De nieuwe groep kenmerkt zich voorts door een omvangrijke EU-handel (gemiddeld
57% van het totaal) en door een ongelijkmatige verdeling klein-groot.
Turkije en Polen zijn op afstand de grootste economieën met ruim
de helft van het aantal inwoners en 60% van het BBP. Vergeleken met Nederland
is Turkije qua inwoners vier keer groter (64 miljoen), maar qua BBP de
helft kleiner.
De beste kans voor toetreding maken de voorheen tot de eerste groep behorende
landen en het piepkleine Malta. Men voldoet aan de drie voorwaarden, maar
in de relatief grootste landen Polen, Tsjechië en Hongarije is de
inflatie van tien procent een belangrijke concurrentie-handicap. Daarom
acht ik een toetreding pas na 2002 opportuun, omdat dan ook pas de noodzakelijke
institutionele aanpassingen zijn doorgevoerd.

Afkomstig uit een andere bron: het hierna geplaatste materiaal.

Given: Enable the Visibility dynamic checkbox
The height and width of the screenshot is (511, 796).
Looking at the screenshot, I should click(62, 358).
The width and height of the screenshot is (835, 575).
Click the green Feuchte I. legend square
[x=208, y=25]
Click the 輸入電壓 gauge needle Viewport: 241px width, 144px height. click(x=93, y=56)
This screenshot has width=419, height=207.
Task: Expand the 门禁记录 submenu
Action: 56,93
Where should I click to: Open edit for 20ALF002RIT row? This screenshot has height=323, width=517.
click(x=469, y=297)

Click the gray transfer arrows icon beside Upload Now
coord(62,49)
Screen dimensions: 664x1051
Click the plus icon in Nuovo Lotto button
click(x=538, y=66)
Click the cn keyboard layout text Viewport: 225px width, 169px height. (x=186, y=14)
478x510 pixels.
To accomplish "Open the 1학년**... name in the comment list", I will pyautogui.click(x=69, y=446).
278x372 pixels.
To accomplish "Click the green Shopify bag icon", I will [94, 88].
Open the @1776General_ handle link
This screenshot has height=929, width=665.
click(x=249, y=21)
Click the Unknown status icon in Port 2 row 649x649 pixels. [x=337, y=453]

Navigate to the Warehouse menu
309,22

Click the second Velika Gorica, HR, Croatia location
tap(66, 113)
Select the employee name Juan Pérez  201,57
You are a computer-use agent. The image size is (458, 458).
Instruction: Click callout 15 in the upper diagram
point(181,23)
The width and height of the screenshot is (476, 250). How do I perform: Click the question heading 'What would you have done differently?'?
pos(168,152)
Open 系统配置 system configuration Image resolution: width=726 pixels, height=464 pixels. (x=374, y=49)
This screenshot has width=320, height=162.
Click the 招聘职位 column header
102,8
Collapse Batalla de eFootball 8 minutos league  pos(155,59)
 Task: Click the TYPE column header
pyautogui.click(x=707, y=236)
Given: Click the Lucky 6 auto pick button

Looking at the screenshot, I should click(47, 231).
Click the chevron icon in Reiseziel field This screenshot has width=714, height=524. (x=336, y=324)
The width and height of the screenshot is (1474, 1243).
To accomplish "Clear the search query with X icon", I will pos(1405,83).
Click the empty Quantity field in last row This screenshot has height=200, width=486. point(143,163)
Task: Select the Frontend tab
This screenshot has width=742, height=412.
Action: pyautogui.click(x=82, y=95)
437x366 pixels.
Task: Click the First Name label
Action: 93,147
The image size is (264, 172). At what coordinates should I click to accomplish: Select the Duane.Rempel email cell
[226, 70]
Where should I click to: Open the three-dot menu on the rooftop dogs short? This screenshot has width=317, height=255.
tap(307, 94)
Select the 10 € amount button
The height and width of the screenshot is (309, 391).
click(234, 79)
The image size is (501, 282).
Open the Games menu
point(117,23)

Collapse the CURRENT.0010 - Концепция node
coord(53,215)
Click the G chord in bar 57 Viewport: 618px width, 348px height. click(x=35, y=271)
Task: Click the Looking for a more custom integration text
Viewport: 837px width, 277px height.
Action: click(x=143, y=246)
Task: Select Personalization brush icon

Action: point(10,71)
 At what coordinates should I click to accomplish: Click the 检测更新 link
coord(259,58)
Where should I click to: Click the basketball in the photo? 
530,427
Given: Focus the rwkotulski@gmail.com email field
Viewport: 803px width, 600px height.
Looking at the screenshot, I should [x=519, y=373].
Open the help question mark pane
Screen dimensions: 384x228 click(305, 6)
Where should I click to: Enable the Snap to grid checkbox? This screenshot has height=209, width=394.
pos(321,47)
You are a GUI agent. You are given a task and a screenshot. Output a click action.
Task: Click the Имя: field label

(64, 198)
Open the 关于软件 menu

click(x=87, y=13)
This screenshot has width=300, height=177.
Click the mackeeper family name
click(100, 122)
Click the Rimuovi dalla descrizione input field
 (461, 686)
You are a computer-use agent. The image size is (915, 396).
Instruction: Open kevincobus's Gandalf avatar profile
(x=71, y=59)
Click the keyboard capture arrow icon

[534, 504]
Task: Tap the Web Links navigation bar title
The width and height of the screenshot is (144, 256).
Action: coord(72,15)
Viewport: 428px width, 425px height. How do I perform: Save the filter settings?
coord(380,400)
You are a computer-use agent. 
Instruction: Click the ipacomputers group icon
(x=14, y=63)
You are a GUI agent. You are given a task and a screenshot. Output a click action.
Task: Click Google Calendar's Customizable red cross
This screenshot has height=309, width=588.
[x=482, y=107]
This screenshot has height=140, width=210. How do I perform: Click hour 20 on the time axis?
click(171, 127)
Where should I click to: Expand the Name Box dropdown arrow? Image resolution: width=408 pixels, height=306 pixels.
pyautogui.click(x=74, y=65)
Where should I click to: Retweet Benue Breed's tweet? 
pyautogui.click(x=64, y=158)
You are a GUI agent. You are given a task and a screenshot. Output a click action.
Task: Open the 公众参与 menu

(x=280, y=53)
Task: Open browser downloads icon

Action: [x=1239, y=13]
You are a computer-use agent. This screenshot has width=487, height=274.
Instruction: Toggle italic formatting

Met de EMU gebeurt er vooralsnog niets. Voor deelname moet men eerst
aan de bekende convergentiecriteria zoals een lage inflatie en een laag
begrotingstekort voldoen. Hopelijk leidt politiek ongeduld niet tot verwatering
van voorwaarden. Men heeft in ieder geval uitgesloten dat nieuwe EU-leden
niet aan de EMU deelnemen, zoals Verenigd Koninkrijk en Denemarken hebben
bedongen.
Na toetreding tot de EU zal het waarschijnlijk nog tenminste twee jaar
duren voordat betreffende nieuwe landen ook de euro invoeren. Hopelijk
zal voor die tijd de EMU-deelname van de weigeraars een feit zijn. De
geloofwaardigheid van de euro wordt daarmee gediend. Het economische gewicht
van deze landen vormt immers een belangrijke compensatie voor de opkomende
economieën van de nieuwe leden. De nieuwe leden moeten op hun beurt
de stabiliteitscultuur koesteren. Maar het is vooral het dossier politieke
unie waarmee men ernst moet maken. Van unanieme naar meerderheidsbesluitvorming
vereist politieke moed, maar is ook een krachtig signaal. Niet-Europese
beleggers en investeerders moeten worden overtuigd, anders blijft de euro
kortademig.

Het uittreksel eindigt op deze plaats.